(Screenshot and document pointing data)
◆ ◆ ◆ ◆

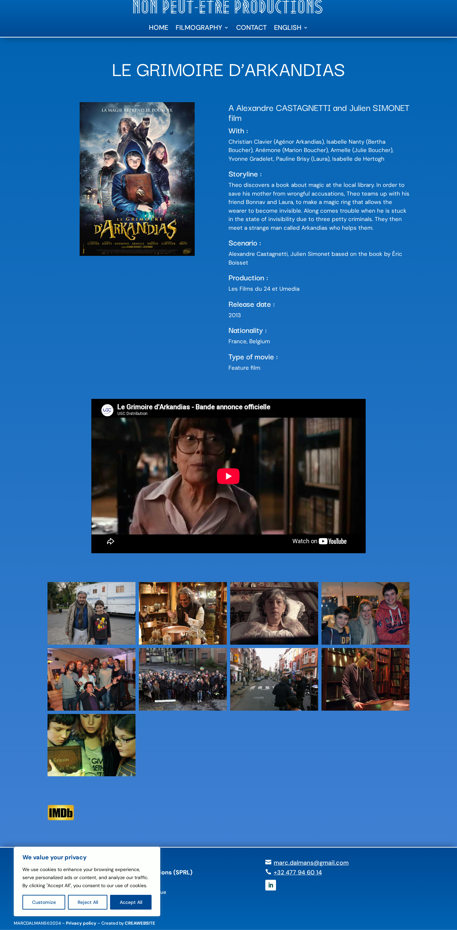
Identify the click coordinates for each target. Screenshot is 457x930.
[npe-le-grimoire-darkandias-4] (91, 644)
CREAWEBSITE (140, 923)
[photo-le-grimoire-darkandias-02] (365, 710)
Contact (251, 28)
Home (158, 28)
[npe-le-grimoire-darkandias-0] (183, 710)
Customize (44, 902)
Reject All (88, 902)
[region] (87, 881)
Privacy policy (81, 923)
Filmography (199, 28)
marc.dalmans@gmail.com (311, 863)
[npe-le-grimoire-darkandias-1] (274, 710)
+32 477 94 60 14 (298, 872)
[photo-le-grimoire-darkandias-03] (274, 644)
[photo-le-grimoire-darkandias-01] (183, 644)
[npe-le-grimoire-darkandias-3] (365, 644)
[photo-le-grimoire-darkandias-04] (91, 776)
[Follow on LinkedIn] (270, 885)
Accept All (131, 902)
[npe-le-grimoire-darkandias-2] (91, 710)
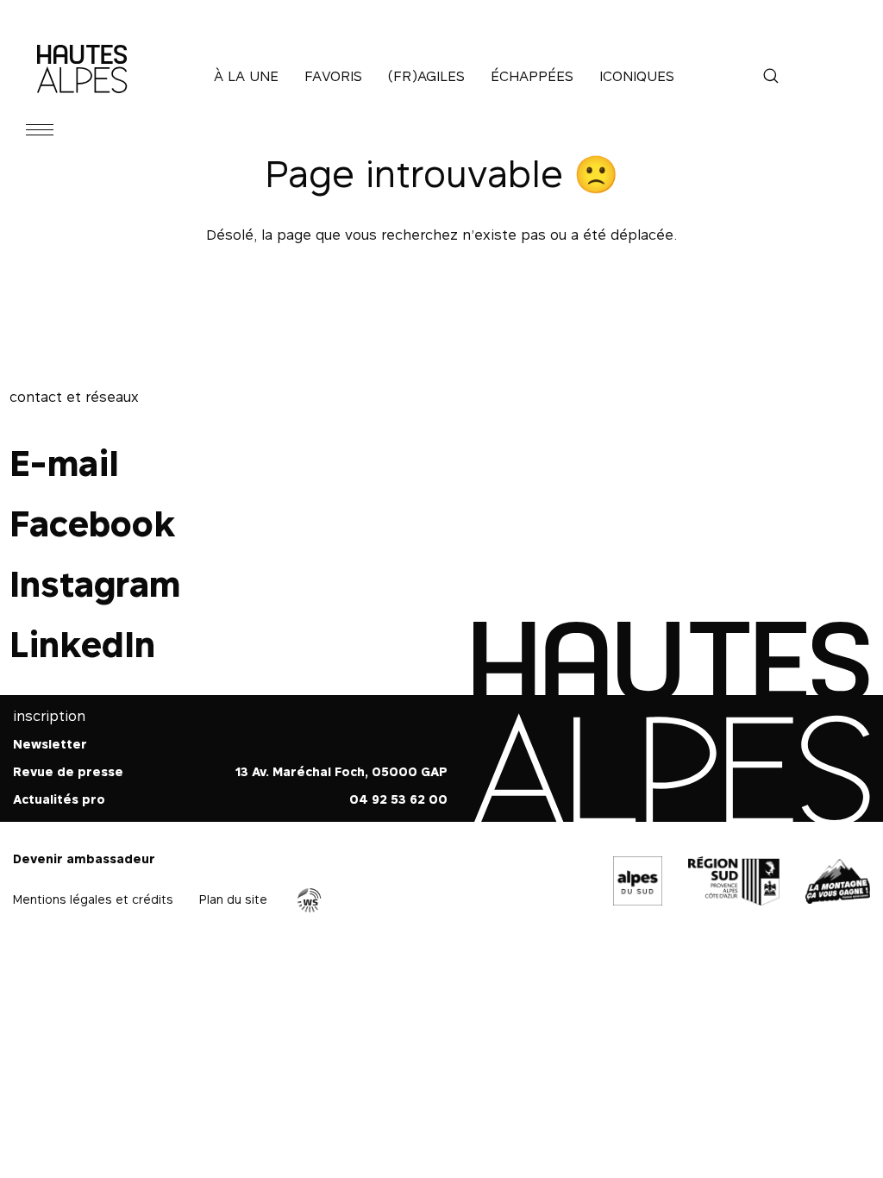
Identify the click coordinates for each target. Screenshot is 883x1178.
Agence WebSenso (309, 900)
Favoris (333, 76)
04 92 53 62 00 (398, 799)
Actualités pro (59, 799)
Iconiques (636, 76)
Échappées (532, 76)
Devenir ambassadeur (84, 858)
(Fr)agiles (426, 76)
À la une (246, 76)
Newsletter (50, 743)
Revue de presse (68, 771)
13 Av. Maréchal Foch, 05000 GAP (341, 771)
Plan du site (233, 899)
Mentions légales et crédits (93, 899)
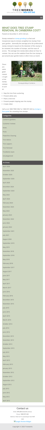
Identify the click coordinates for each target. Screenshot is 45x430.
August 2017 (7, 271)
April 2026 (6, 166)
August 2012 (7, 384)
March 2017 (7, 288)
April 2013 (6, 360)
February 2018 (8, 263)
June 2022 (6, 223)
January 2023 (7, 215)
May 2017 (6, 279)
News (5, 128)
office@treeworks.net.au (24, 412)
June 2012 (6, 393)
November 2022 (8, 219)
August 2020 (7, 239)
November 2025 (8, 171)
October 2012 (7, 376)
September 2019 (8, 243)
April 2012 (6, 401)
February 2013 (8, 364)
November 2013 (8, 340)
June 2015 (6, 312)
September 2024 (8, 191)
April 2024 (6, 199)
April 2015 (6, 316)
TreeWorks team (8, 152)
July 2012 (6, 389)
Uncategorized (8, 156)
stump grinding (20, 38)
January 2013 (7, 368)
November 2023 (8, 207)
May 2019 (6, 247)
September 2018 (8, 255)
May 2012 (6, 397)
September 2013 (8, 348)
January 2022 (7, 227)
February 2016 (8, 296)
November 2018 (8, 251)
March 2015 (7, 320)
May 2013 (6, 356)
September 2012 (8, 380)
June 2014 (6, 332)
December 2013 (8, 336)
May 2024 (6, 195)
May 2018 (6, 259)
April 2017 (6, 284)
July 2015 (6, 308)
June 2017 (6, 276)
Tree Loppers (7, 144)
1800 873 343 (29, 12)
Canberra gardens (9, 120)
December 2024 (8, 187)
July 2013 (6, 352)
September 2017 (8, 267)
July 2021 (6, 235)
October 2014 (7, 324)
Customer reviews (9, 124)
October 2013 (7, 344)
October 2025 (7, 175)
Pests (5, 132)
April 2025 (6, 183)
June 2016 (6, 292)
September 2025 (8, 179)
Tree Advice (7, 140)
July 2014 (6, 328)
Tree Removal (7, 148)
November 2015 (8, 304)
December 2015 (8, 300)
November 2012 (8, 372)
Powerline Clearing (9, 136)
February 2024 (8, 203)
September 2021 (8, 231)
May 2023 (6, 211)
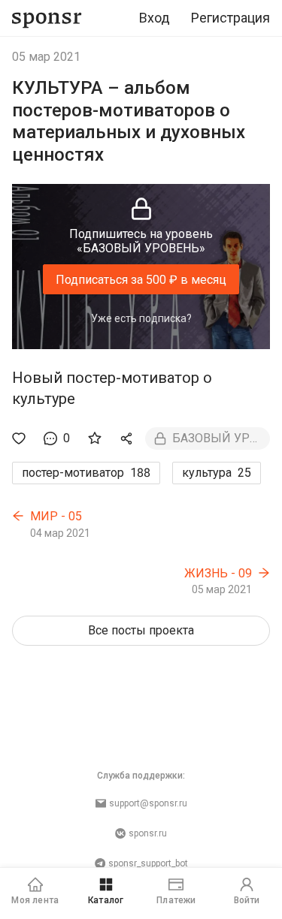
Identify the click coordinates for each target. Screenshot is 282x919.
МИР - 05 (56, 516)
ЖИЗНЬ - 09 (218, 573)
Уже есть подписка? (141, 318)
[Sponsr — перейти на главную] (47, 18)
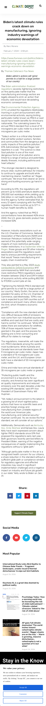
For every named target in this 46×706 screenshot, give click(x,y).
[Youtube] (16, 537)
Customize (23, 694)
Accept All (23, 687)
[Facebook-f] (6, 537)
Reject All (23, 701)
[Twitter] (26, 537)
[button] (6, 7)
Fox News (29, 71)
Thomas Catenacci (14, 71)
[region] (23, 685)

◆ ◆ ◆ ◆

List every line of the listing above that contains the string "Identify", matching its capitalization exactly.

Identify the click coordinates for each target. Screenshot is 457x930.
Identify the click coordinates for each target. Screenshot is 883x1178.
Identify the click coordinates for each target. Screenshot is 45x430.
Identify the click coordinates for each target. Screenshot is 282x919.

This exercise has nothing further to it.